Example 6 shows the various RGANG environmental variables.  The last couple
of commands show how they can be used to get an idea of tree structure.


Example 7:

$ odir=/tmp
$ ofile=t.t
$ ifile=/etc/passwd
$ nodes="qcd0{1-8}{01-10}"
$ rgang --nway=2 $nodes 'echo hi'    # check
$ cat $ifile | rgang --input-to-all-branches --nway=2 -n0 $nodes "cat >$odir/$ofile"

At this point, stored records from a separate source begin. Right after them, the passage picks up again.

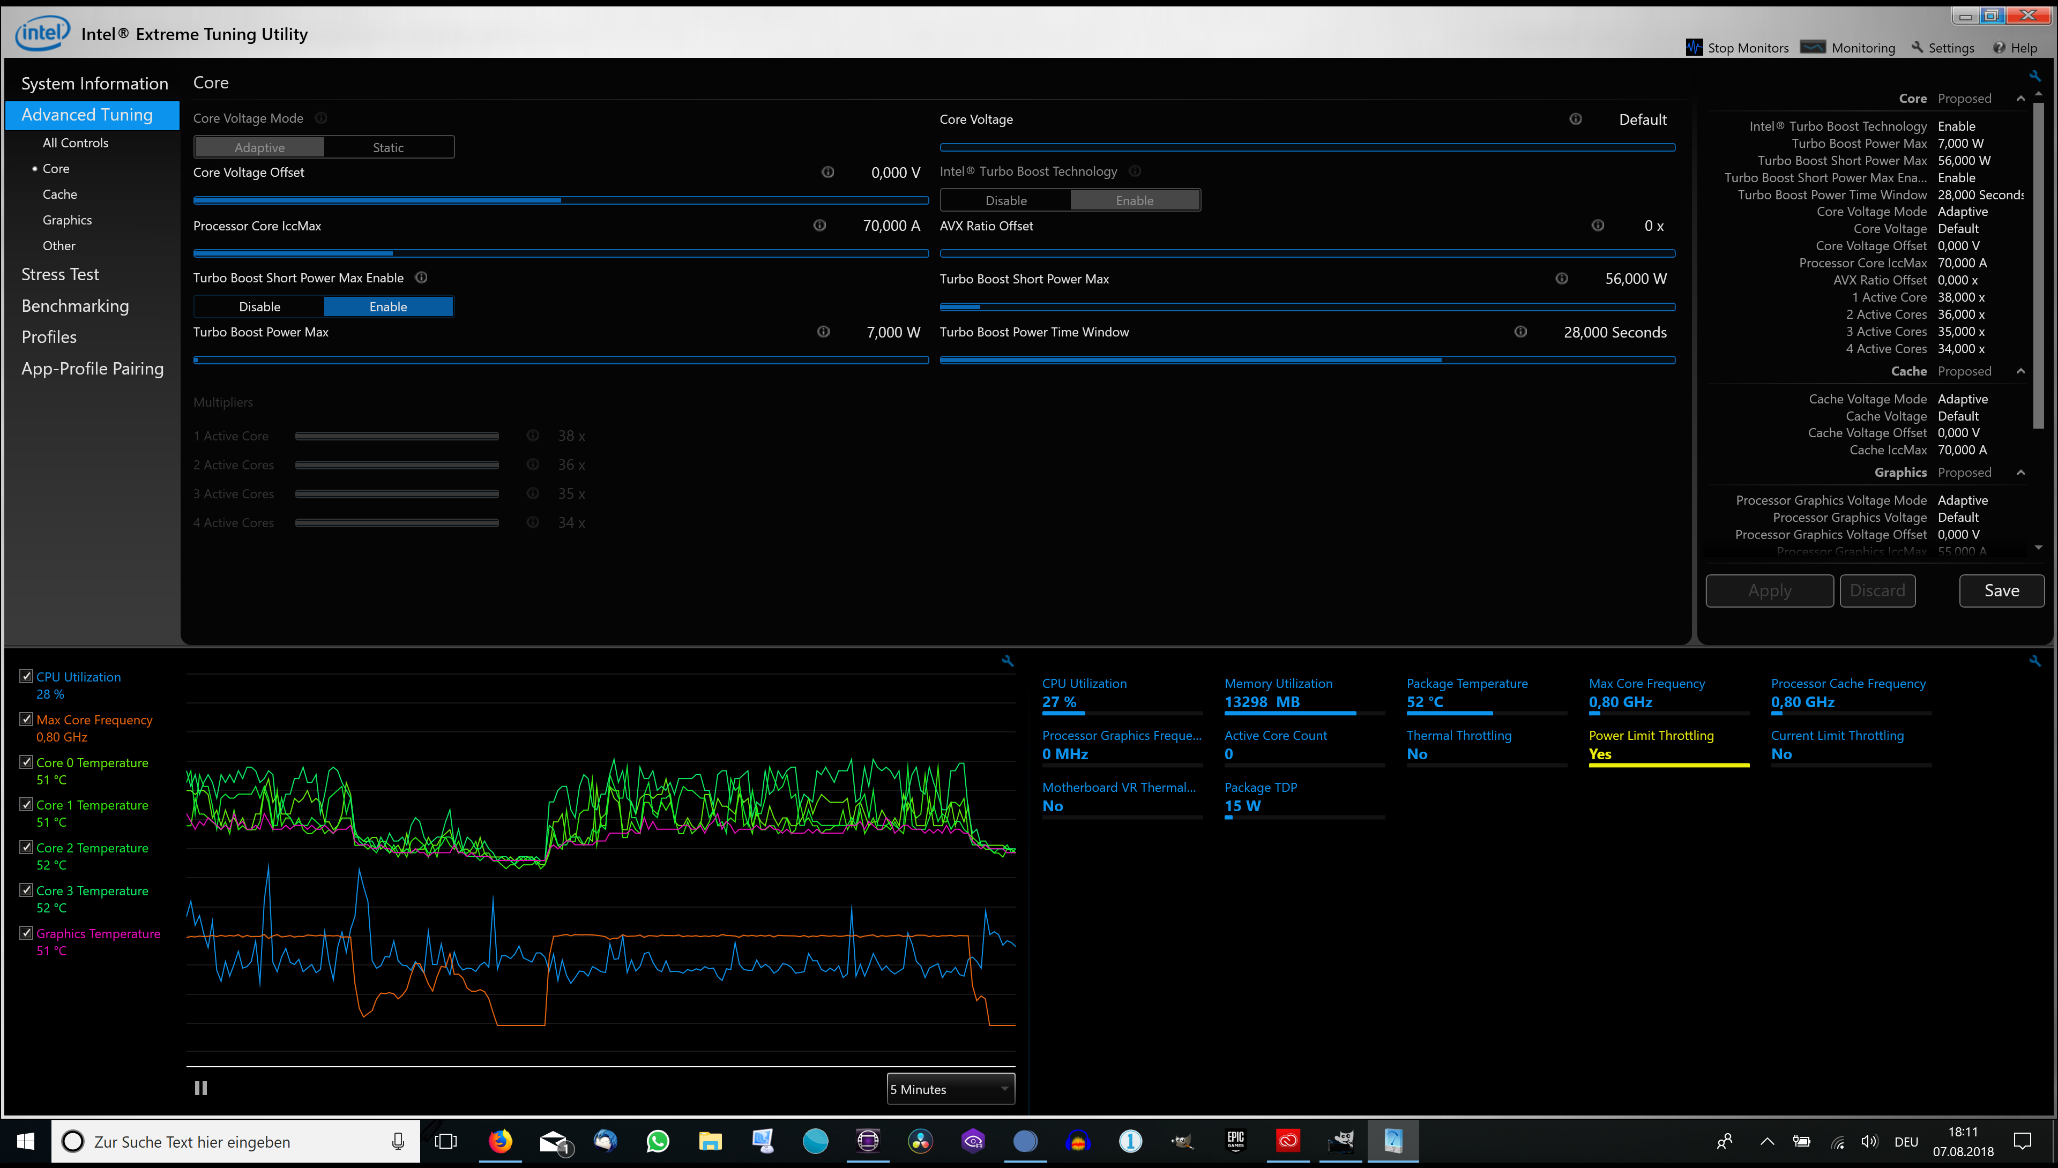Click info icon next to Core Voltage Offset
The image size is (2058, 1168).
pos(827,172)
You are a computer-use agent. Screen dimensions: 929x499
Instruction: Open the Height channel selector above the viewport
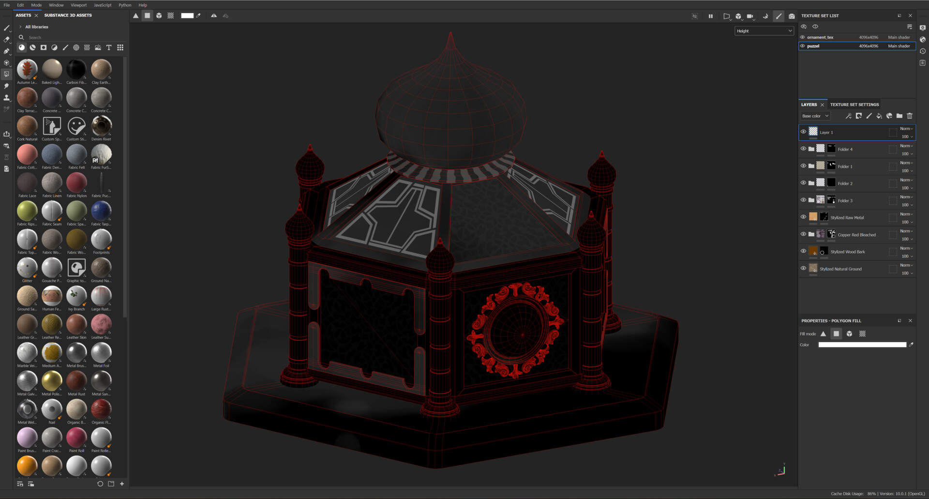pyautogui.click(x=764, y=30)
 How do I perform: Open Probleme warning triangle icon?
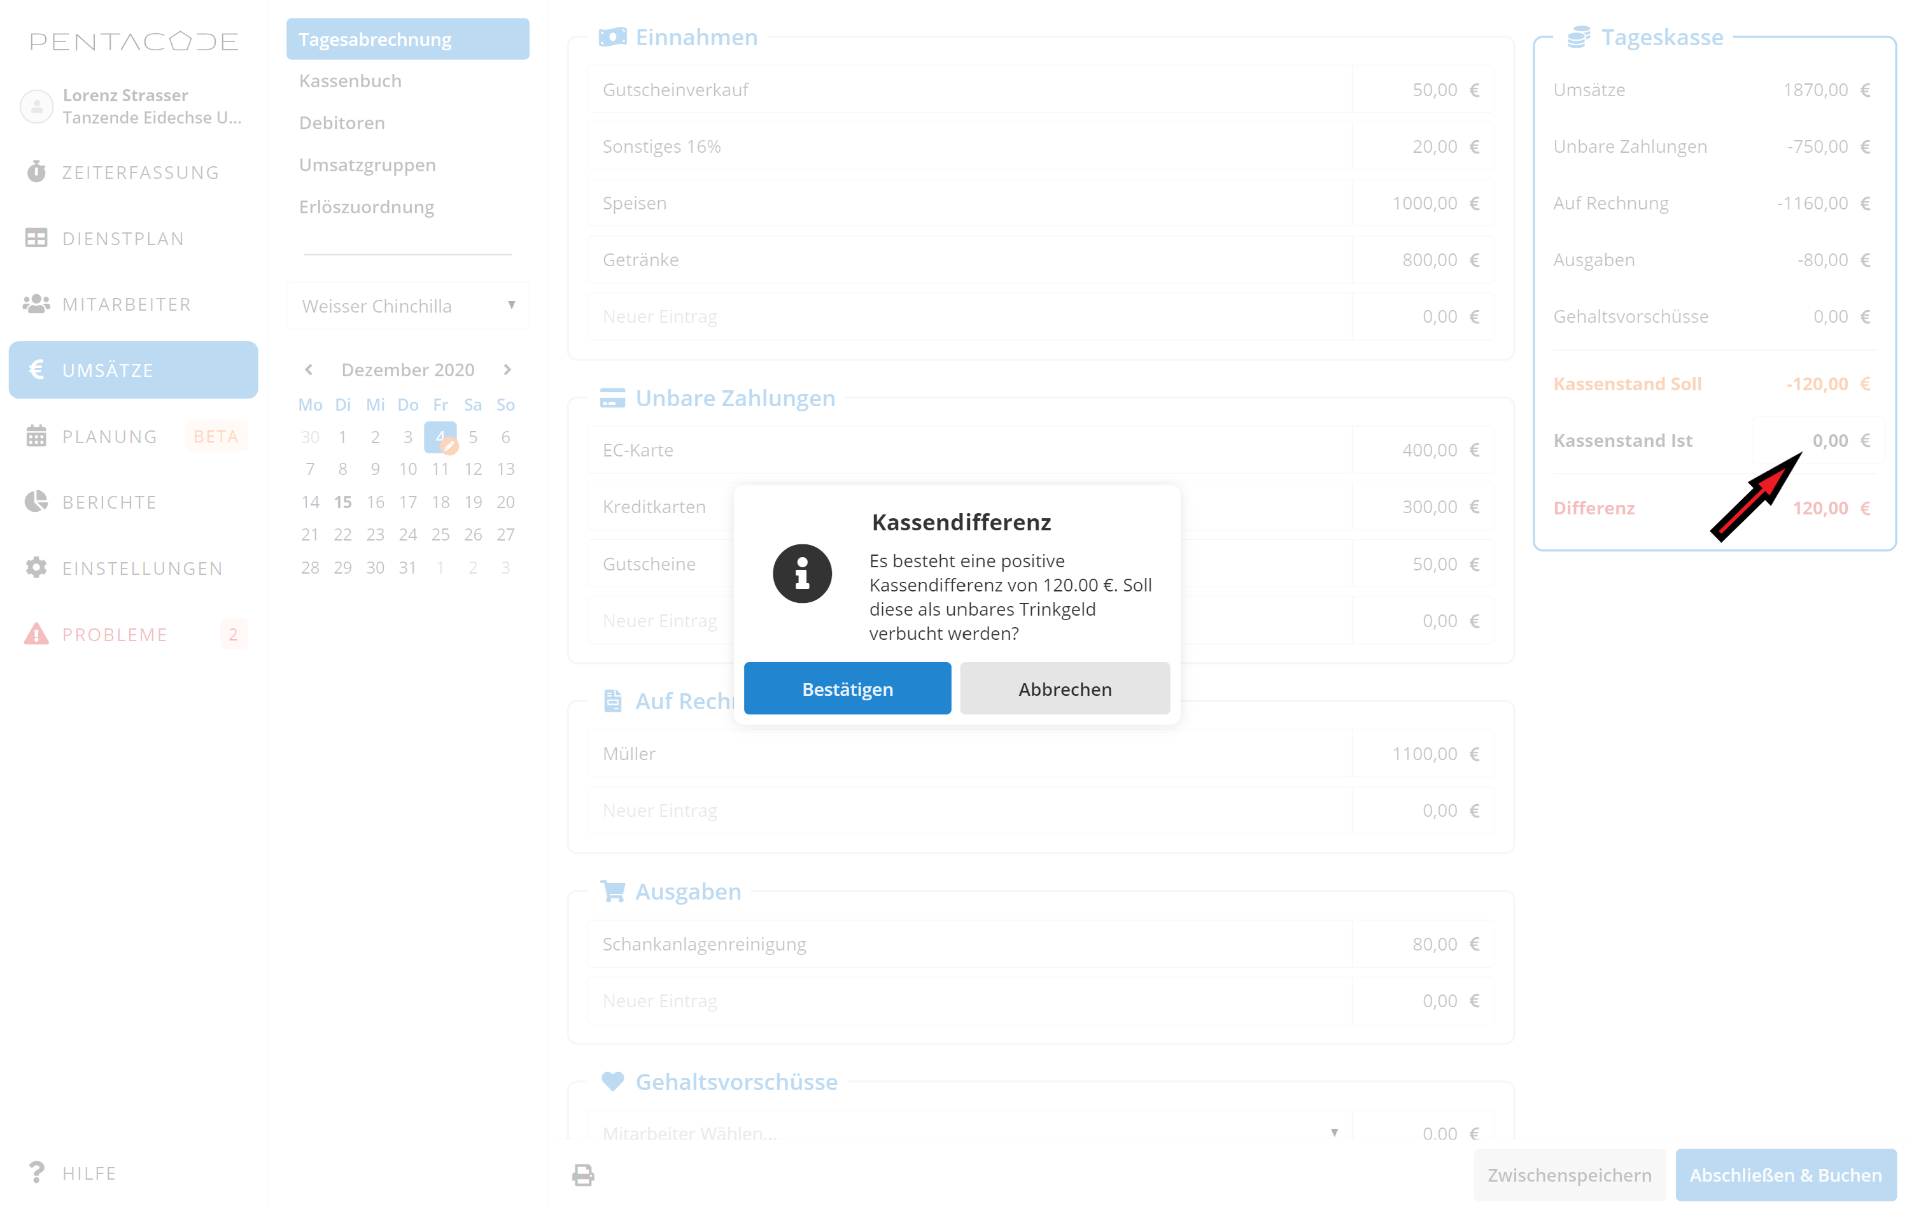pyautogui.click(x=36, y=634)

Example 7 shows how to distribute a large file really fast. For large files
this is much much faster than copy mode; copy mode is still useful for
distributing rgang as the rgang needs to be completely copied to each level of
the tree before the next level can start (becuase the next level may require
rgang).
Note/Recall: in order for the --nway option to work, the rgang
             script/executable must be accessible to the remote shell.
Note also: if ssh is used (via --rsh option), it's data encryption will impact
           transher rate.

Example 8:

$ src_dir=~/doc
$ dst_dir='/tmp/ron$RGANG_MACH_ID'   # single quote so sh var. is evaluated on remote
$ nodes="fnapcf{,,,,}"
$ rgang --nway=2 $nodes 'echo hi'    # check
$ (cd $src_dir && tar cBf - .) \
 | rgang --input-to-all-branches --nway=2 -n0 $nodes \
  "mkdir -p $dst_dir && cd $dst_dir && tar xBf -"

Example 8 copies/distributes a directory of files. The version of tar on my
system handles files greater than 2 GB; I do not know the size limitation for
individual files.
Note/Recall: in order for the --nway option to work, the rgang
             script/executable must be accessible to the remote shell.